Forsythe se animó, complacido al poder darle una respuesta afirmativa. Nielsen había tenido razón. Kendall no sabía que a Forsythe lo iban a despedir, y por lo tanto no había tenido inconvenientes en facilitarle unos cuantos hombres para que ayudaran en la búsqueda.
—Hay agentes del FBI en todos los andenes de la estación y en las terminales de la Autoridad Portuaria.
Crowe sacudió la cabeza.
—Vigilar la estación de autocares es desperdiciar los recursos. Ningún agente bien entrenado se subiría a un autocar. ¿Quién es el responsable de las comunicaciones?
—Grimes.
—Llámelo.
Forsythe llamó a Grimes a su despacho. En cuanto entró, Crowe asumió el mando.
—Saque a los hombres de la Autoridad Portuaria y mándelos a la estación de trenes.
—¿Alguna cosa más? —preguntó Grimes.
—Sí —respondió Crowe en voz baja—. Consígame una lista de todas y cada una de las personas que el objetivo conoce en un radio de ochocientos kilómetros. Controle todas sus comunicaciones hasta que lo atrapemos.

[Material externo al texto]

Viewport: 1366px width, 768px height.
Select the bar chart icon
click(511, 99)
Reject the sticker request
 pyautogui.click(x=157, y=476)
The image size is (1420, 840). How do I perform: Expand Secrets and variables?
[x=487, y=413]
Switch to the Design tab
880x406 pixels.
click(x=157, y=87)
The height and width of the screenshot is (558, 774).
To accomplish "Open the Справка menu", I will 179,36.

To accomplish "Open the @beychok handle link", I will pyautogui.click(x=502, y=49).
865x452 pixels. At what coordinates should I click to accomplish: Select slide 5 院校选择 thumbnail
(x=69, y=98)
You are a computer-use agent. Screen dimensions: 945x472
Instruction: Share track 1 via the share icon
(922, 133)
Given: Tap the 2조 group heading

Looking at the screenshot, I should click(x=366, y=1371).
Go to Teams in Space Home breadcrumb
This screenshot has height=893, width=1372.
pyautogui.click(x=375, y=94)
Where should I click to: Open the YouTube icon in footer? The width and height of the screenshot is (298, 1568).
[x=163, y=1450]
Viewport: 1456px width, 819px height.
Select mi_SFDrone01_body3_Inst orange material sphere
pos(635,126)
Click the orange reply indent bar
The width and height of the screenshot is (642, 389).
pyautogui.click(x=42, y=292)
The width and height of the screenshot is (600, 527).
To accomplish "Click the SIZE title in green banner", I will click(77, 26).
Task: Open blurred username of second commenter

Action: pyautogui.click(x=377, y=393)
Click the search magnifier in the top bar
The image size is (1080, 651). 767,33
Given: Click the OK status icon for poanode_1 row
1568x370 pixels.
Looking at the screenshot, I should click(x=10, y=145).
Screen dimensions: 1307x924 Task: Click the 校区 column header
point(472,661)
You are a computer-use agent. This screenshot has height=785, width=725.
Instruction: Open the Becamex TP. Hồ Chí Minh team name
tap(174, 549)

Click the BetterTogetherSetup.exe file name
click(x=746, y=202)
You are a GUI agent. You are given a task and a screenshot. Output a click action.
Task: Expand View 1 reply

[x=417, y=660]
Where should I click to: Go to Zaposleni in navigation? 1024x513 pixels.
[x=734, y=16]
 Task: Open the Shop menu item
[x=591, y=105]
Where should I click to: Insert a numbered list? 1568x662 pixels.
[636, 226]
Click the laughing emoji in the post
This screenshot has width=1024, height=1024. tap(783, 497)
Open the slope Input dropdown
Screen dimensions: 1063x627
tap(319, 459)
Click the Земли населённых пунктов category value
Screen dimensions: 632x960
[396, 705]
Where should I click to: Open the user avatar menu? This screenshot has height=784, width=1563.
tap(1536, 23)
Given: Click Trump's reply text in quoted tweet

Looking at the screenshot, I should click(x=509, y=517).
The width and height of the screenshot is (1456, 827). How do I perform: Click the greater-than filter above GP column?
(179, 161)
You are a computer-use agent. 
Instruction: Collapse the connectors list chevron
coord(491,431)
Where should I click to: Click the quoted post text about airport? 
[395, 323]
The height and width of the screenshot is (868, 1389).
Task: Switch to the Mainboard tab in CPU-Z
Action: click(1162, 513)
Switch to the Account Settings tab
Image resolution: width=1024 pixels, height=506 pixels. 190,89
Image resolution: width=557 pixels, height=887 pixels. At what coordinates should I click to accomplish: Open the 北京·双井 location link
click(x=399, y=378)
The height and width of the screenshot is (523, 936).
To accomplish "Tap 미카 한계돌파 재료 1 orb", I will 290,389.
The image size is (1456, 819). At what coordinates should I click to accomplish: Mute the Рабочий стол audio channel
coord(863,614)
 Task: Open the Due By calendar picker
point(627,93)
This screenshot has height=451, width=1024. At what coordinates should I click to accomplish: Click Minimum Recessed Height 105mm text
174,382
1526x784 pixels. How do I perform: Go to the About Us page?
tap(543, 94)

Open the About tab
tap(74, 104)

—¿Cree que serán tan estúpidos?
—Si Vaner está al mando, diría que no, pero es algo que no sabemos a ciencia cierta. Cuando los civiles emprenden la fuga, es típico que acudan a alguien de su confianza. Si tenemos alguna posibilidad de atraparlo, será a través de sus amigos, o su familia. —Crowe miró de nuevo a Forsythe—. Ahora hábleme de su hermano gemelo.